Purification and Characterization of Acetylcholine Receptor-I from Electrophorus electricus

Hai Won Chang 1
PMCID: PMC388397  PMID: 4525321

Abstract

A Triton X-100 extract of electric tissue was subjected to a single step affinity chromatography using either of two affinity gels: [N-(6-aminocaproyl)-p-aminobenzyl]trimethylammonium bromide or methyl[(6-aminocaproyl-6′-aminocaproyl)-3-amino]pyridinium bromide attached to Sepharose 4B. Specific elution of the acetylcholine receptor-I (AcChR-I) with low concentration of a bis-quaternary agonist, 3,3′-bis[α-(trimethylammonium)methyl]-azobenzene bromide (Bis-Q), gave a 35% yield of toxin-binding components in the crude extract. The purified AcChR-I readily underwent aggregation, which appeared to arise from the oxidation of titratable free sulfhydryl on the protein.
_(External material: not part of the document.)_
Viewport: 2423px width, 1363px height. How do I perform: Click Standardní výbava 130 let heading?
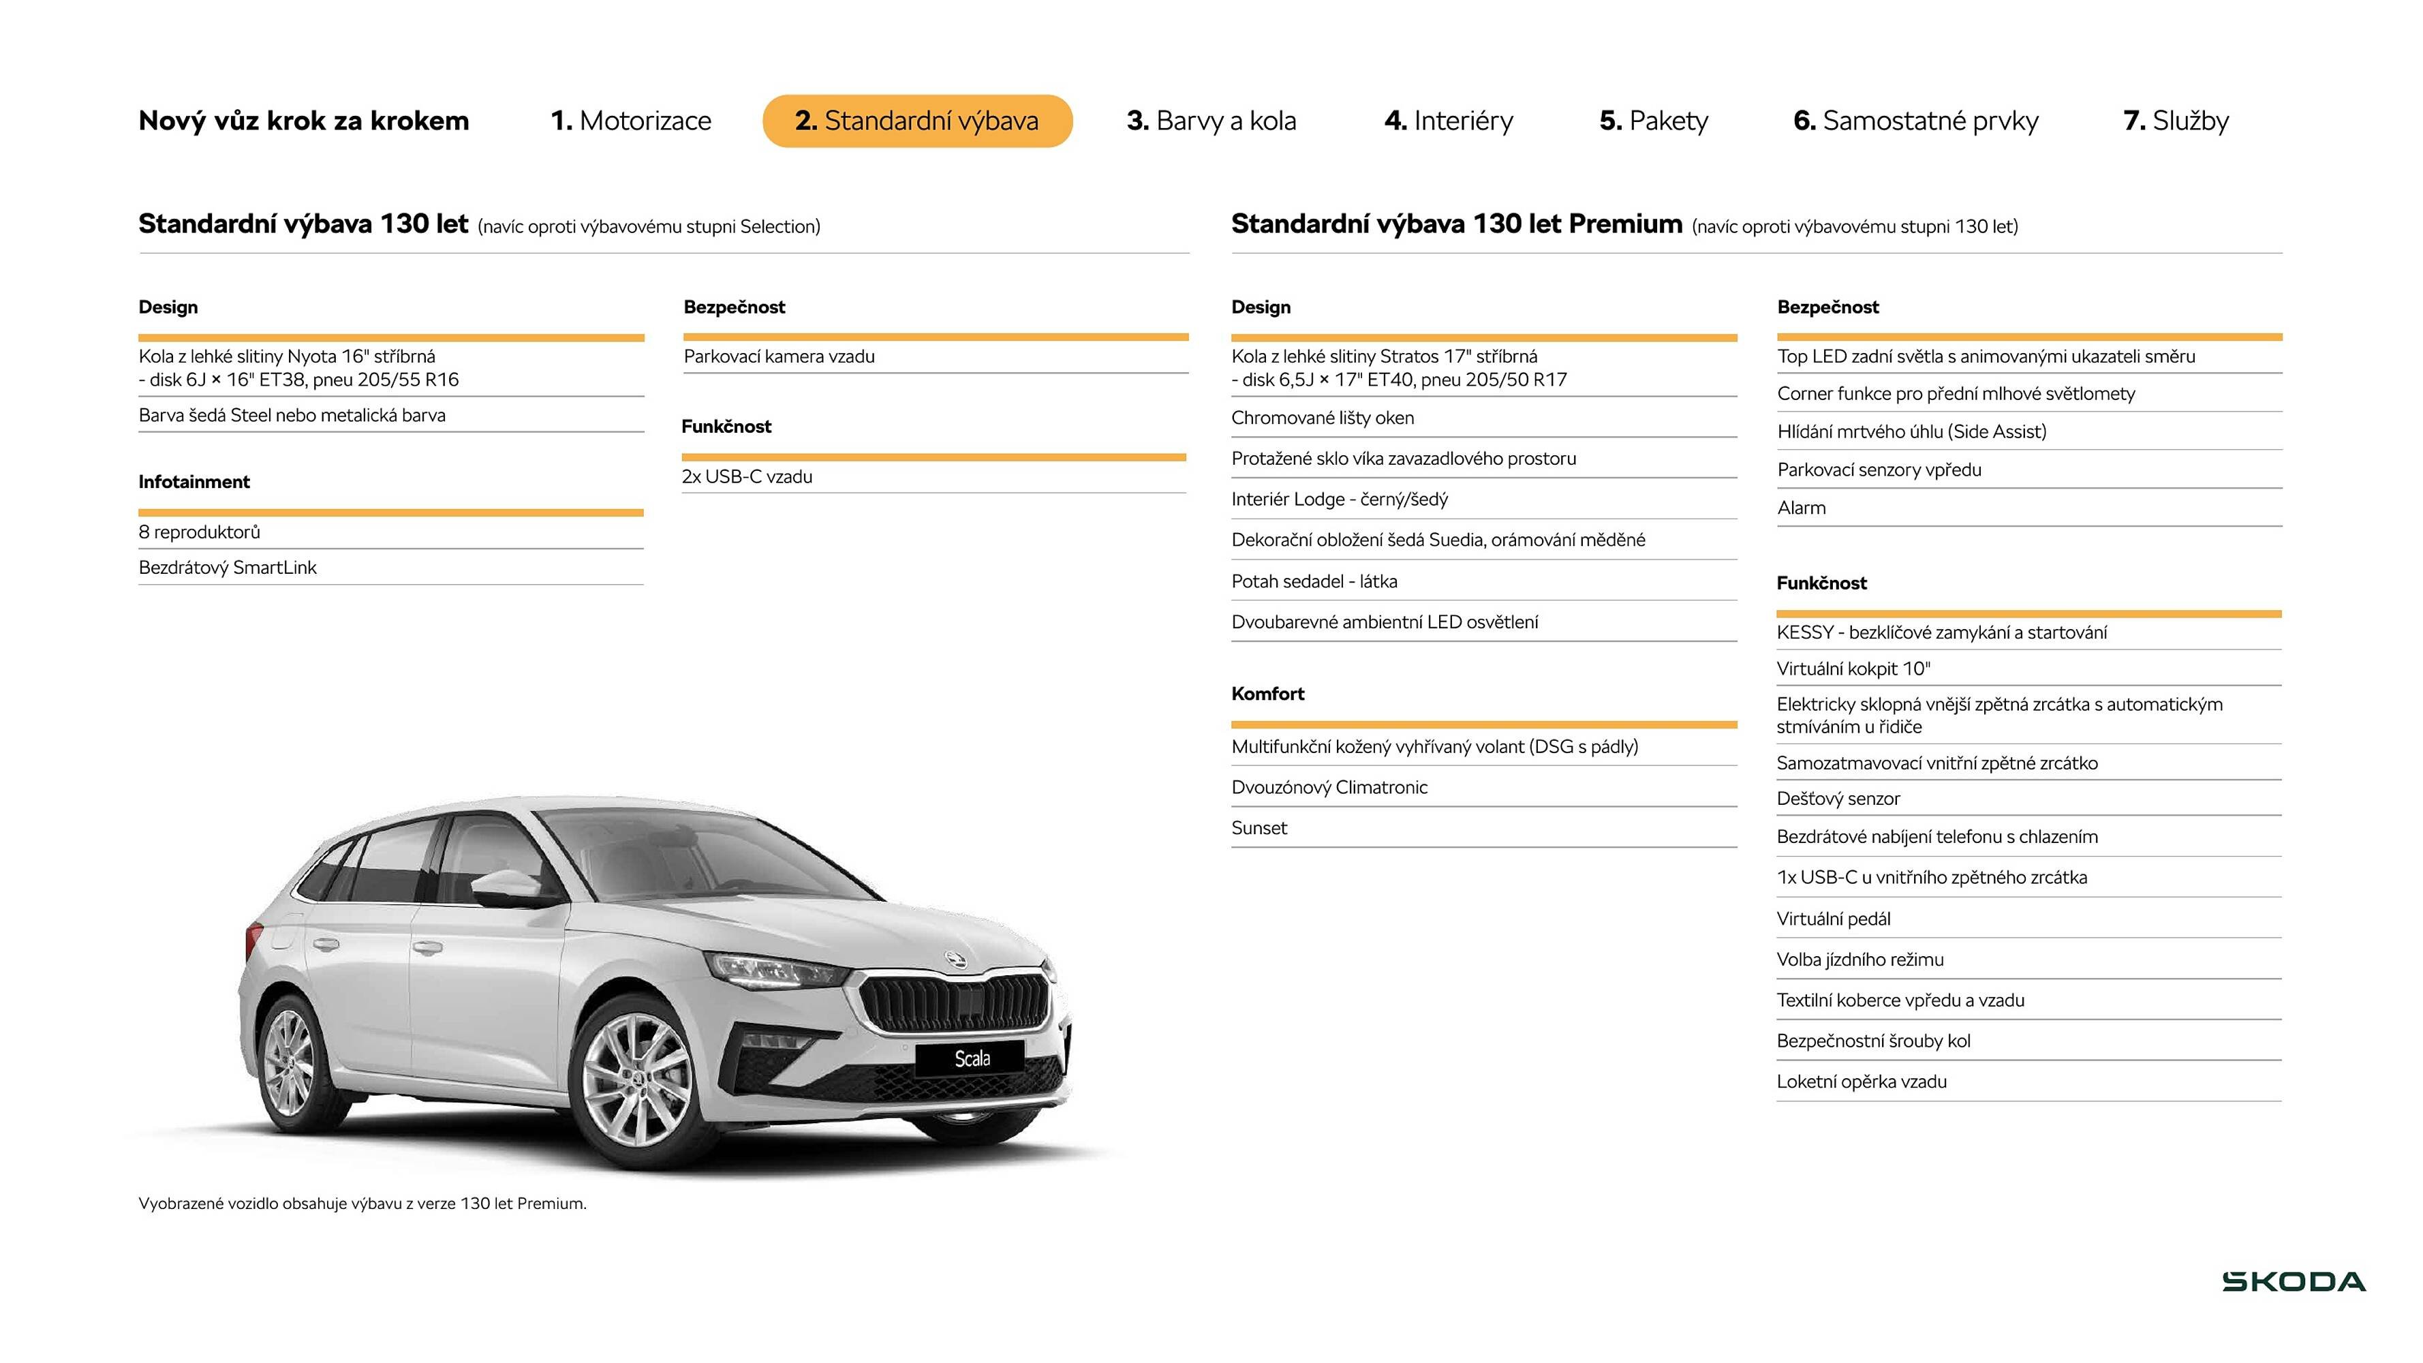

The protein was characterized by the binding capacities for [125I]α-bungarotoxin (α-Bgt), [3H]acetylcholine, and [14C]Bis-Q; the ratio of these capacities were approximately 2:1:2, respectively, with 5-6:5 nmole of α-Bgt sites per mg of protein. Analysis by sodium dodecyl sulfate gel electrophoresis of the disulfide-reduced and nonreduced polypeptide components indicated that a 41,500 dalton species was the major subunit component of AcChR-I. The binding of [14C]Bis-Q with a Triton X-100 crude extract showed sites with both high and low dissociation constants, whereas purified AcChR-I contained only high-affinity sites. A biphasic double-reciprocal plot and a Hill coefficient of 0.7 suggested negative cooperativity in the binding of Bis-Q with the purified AcChR-I.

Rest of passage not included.